L’ansia è un’emozione antica e universale, si avvicina alla paura e deriva dalla percezione di un pericolo per la sopravvivenza. Ma in una competizione sportiva il pericolo non c’è.. in teoria! Diversi fattori possono contribuire, però, nell’interpretazione di una gara come “pericolosa”. Vediamoli:
1. La lettura della competizione come una minaccia all’autostima: in questo caso dovresti chiederti se un possibile fallimento sarebbe in grado di mettere in discussione il tuo valore (“se perdo non sono buona a nulla”), o minare il riconoscimento degli sforzi fatti (da parte dell’allenatore? dei genitori? dei compagni di squadra?).
2. le aspettative degli altri, e nostre: ci possono essere delle pressioni da parte delle persone a te vicine che possono influenzare il tuo vissuto. A questo proposito dovresti chiederti se, rispetto agli anni precedenti, siano aumentate le speranze della squadra nei tuoi confronti, o se la tua famiglia si è interessata in modo diverso ai tuoi risultati.

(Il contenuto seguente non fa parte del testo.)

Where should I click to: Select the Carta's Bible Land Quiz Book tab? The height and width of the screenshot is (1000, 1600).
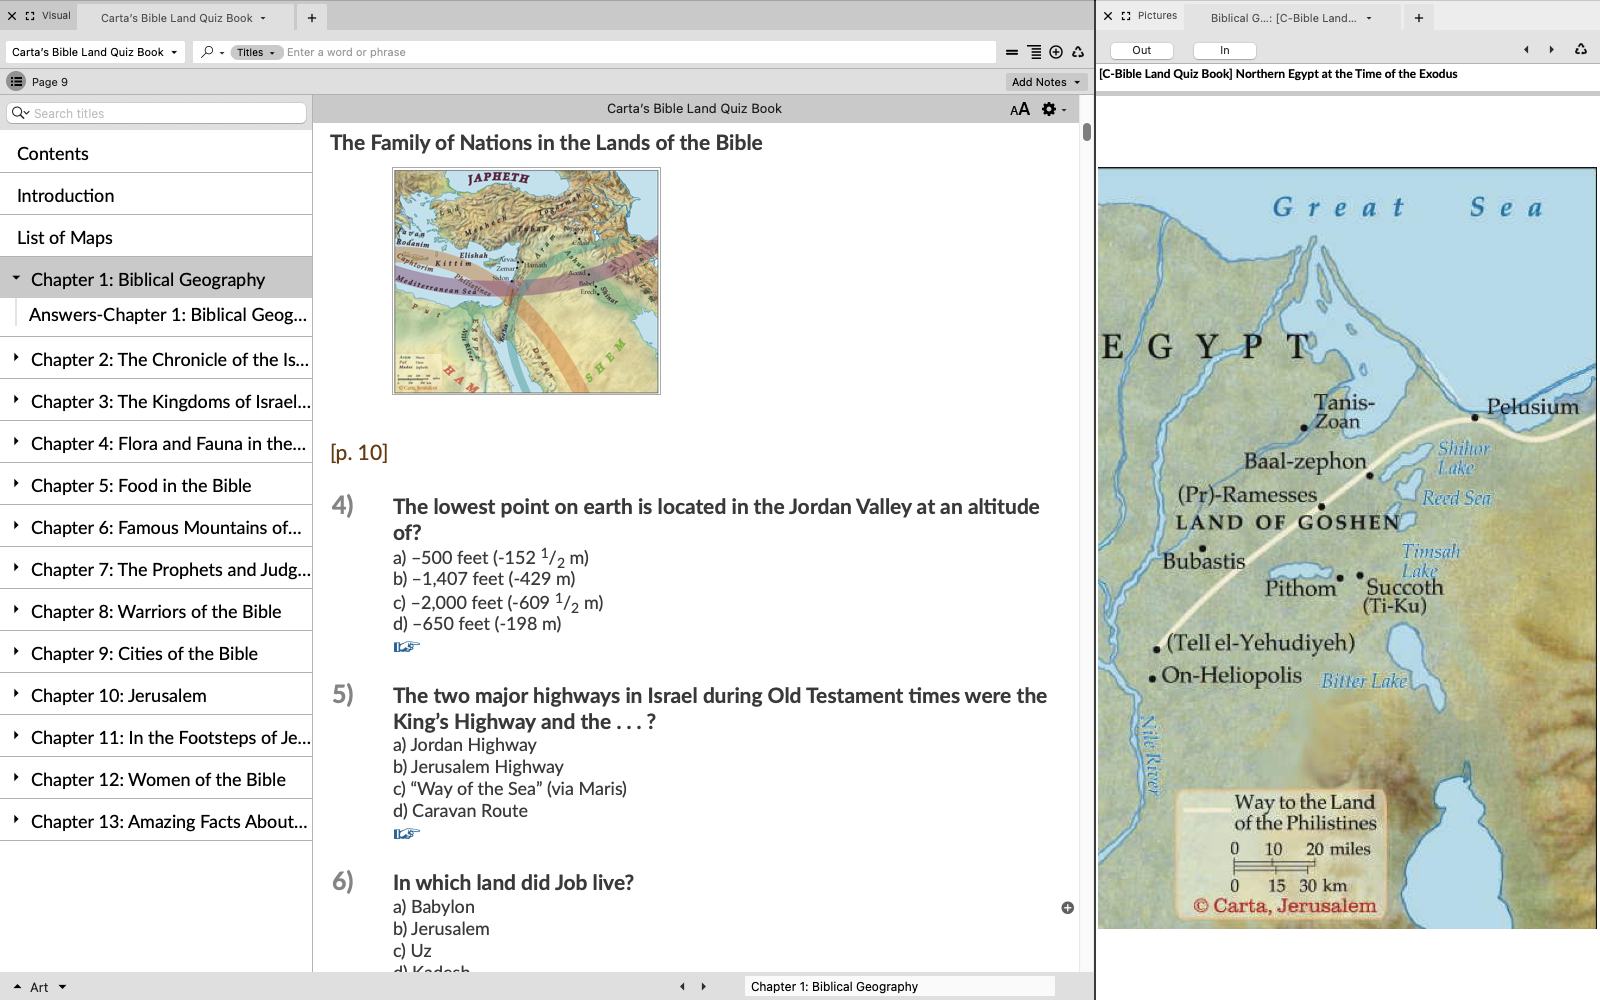click(177, 18)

Allo stesso tempo, prova ad analizzare i tuoi obiettivi dello scorso anno: erano davvero raggiungibili? Tante volte, soprattutto nel periodo adolescenziale, abbiamo la tendenza a voler sfidare i limiti della realtà (e quindi anche i nostri): se da una parte questa è proprio la vera essenza dello sport, dall’altra dobbiamo chiederci quanto “onnipotenti” siano gli obiettivi che ci poniamo. Infatti un obiettivo irraggiungibile ci porterà sempre frustrazione, con il rischio di sentirsi impotenti. A quel punto avere ansia per una gara è una conseguenza più che logica!
3. la considerazione delle proprie capacità come basse: dall’altro lato, ci potrebbe essere la visione della gara come una sfida insormontabile rispetto alle capacità che riteniamo di avere. All’improvviso (oppure sempre?) potrebbe succedere di sentirsi profondamente inadeguati, non in grado di portare a termine la gara (o qualsiasi altra sfida?). Questa è la situazione più complessa da gestire perché in essa entrano in gioco alcuni pensieri “automatici” accompagnati da emozioni negative che hanno l’obiettivo di frenarci, e sono difficili da contrastare (“non ce la farò mai”, “sono fuori posto, cosa ci faccio qui?”, “vincere è impossibile”).
Sicuramente l’aiuto di un professionista in questo caso potrebbe essere utile a comprendere l’origine e il funzionamento di questi pensieri. Intanto, un primo tentativo di comprensione di cosa ci succede potrebbe essere chiedersi: “e se perdessi cosa succederebbe?”, osservando con un po’ di distanza la nostra risposta. Se la risposta non è verosimile o catastrofica (“non potrò mai più gareggiare”, “non mi vorranno più bene”, “capiranno che non valgo niente”), è molto probabile che questi pensieri automatici siano in atto.
Quindi… il problema non è la competizione in sé, ma con quali occhi la si guarda.